E           Traceback of TorchScript (most recent call last):
E           RuntimeError: The following operation failed in the TorchScript interpreter.
E           Traceback of TorchScript (most recent call last):
E           RuntimeError: The size of tensor a (128) must match the size of tensor b (3) at non-singleton dimension 3

../../mambaforge/envs/openmmtorch-test/lib/python3.10/site-packages/torch/nn/modules/module.py:1501: RuntimeError
RaulPPelaez commented 1 year ago

Saving and loading the model each iteration solves the issue, and it is in fact faster than not doing it:

    for i in range(0, 10):
        print("Running iteration {}".format(i))
        import io
        buffer = io.BytesIO()
        torch.jit.save(model, buffer)
        buffer.seek(0)
        model = torch.jit.load(buffer).to(device="cuda")
        y, neg_dy = model(z, pos, batch)
RaulPPelaez commented 1 year ago

This is the offending line.

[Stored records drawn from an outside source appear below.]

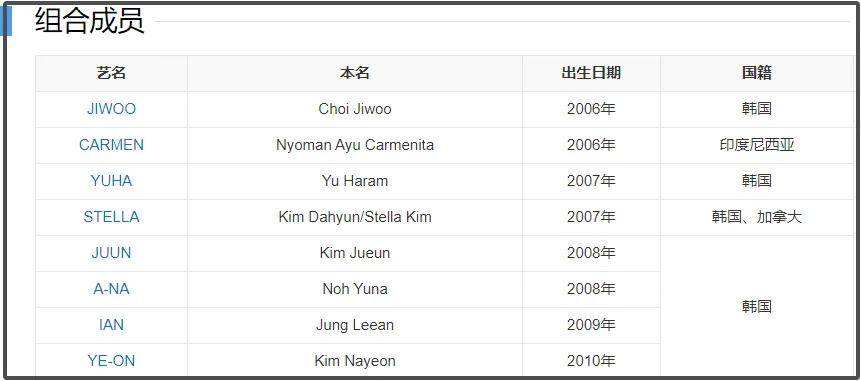Click the 艺名 column header

(111, 73)
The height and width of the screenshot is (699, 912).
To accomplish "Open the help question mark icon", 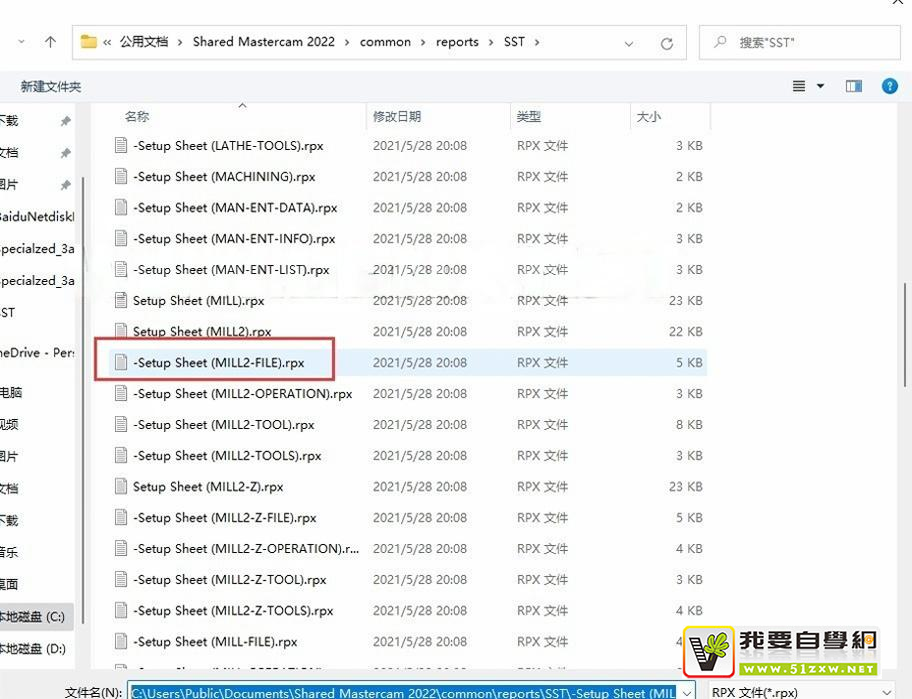I will pos(889,86).
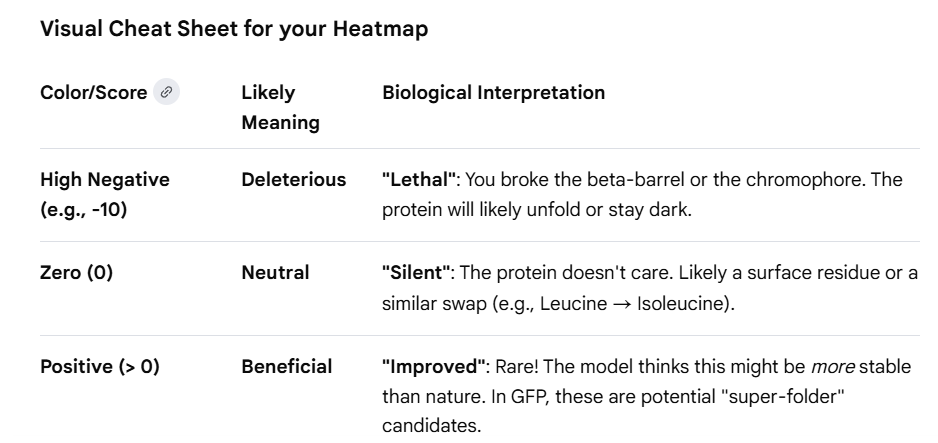This screenshot has height=443, width=938.
Task: Click the word 'beta-barrel' in the Lethal row
Action: click(x=635, y=179)
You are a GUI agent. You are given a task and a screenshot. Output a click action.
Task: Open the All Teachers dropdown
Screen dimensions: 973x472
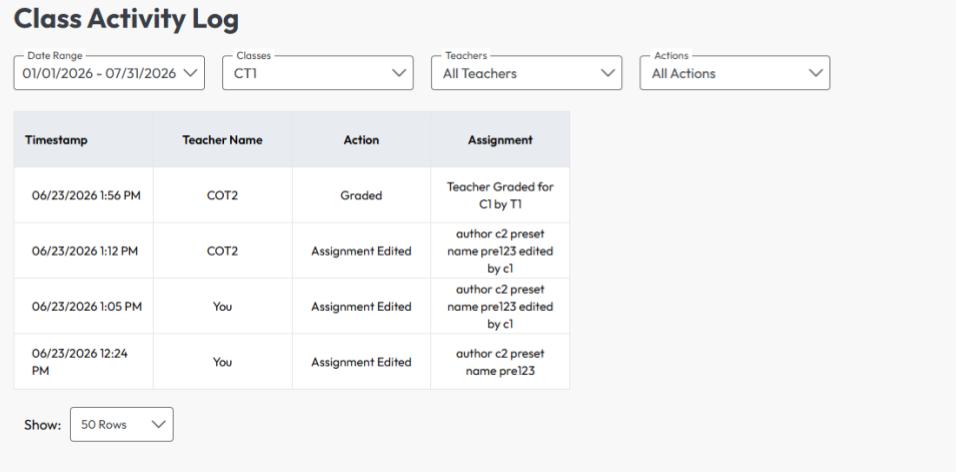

Making tensor_m = tensor or using 0 layers makes the problem go away.

https://github.com/torchmd/torchmd-net/blob/fd8395463370c6b0510d4fe24b25d937382247a1/torchmdnet/models/tensornet.py#L331 Replacing it by this does NOT solve the issue:

tensor_m = torch.zeros_like(tensor).scatter_add(0, (edge_index[0])[:,None, None, None].expand_as(msg), msg)

But my suspicion is scatter_add is the same thing being used by scatter anyway... EDIT: Not saving the graph when calling grad also makes the error go away:

        if self.derivative:
            grad_outputs: List[Optional[torch.Tensor]] = [torch.ones_like(y)]
            dy = grad(
                [y],
                [pos],
                grad_outputs=grad_outputs,
                create_graph=False,
                retain_graph=False,
            )[0]
RaulPPelaez commented 1 year ago

5 is a magic number we have encountered before when dealing with CUDA torch models. See for instance https://github.com/openmm/openmm-torch/pull/122

I just made the connection with this issue now while reading about torch.jit fusion operation mechanism with NVFuser: https://github.com/pytorch/pytorch/blob/main/torch/csrc/jit/codegen/cuda/README.md#general-ideas-of-debug-no-fusion

What I believe is going on here is that there is some kind of collision between jit.script, the nvfuser backend and autograd.

RaulPPelaez commented 11 months ago

This issue goes away with pytorch>2.0.0, so I am going to assume it is a bug there. Will leave this open until there is a conda-forge package for pytorch 2.1.

RaulPPelaez commented 8 months ago

Closing this as there is a package for 2.1 already.